Given records ▸
- - - - -

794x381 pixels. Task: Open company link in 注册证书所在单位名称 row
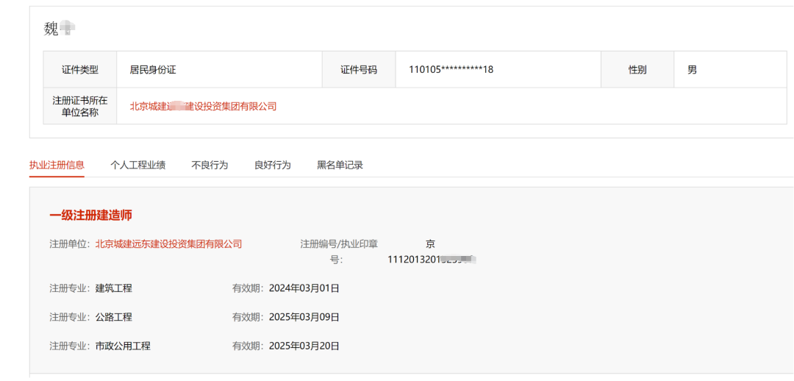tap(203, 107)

- - - - -

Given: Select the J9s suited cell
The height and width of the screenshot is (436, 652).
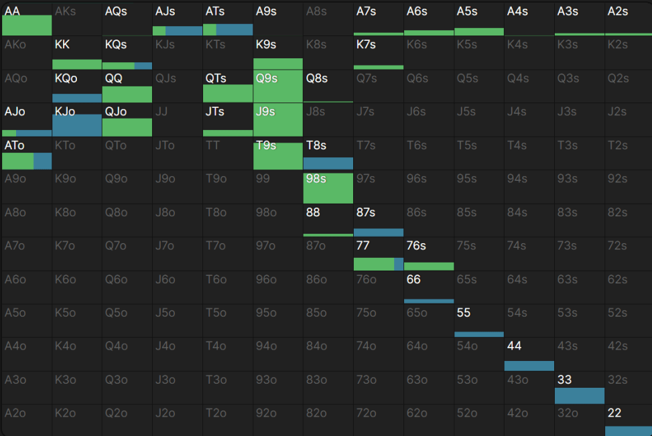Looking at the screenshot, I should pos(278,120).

- - - - -

Requirements ▸
Give the lines from the one containing "794x381 pixels. Task: Open" through the one containing "tap(203, 107)" as a Markdown table with the columns Row and Line, numbering each row and skipping blank lines. Leave the pictures out.

Finished task ▸
| Row | Line |
|---|---|
| 1 | 794x381 pixels. Task: Open company link in 注册证书所在单位名称 row |
| 2 | tap(203, 107) |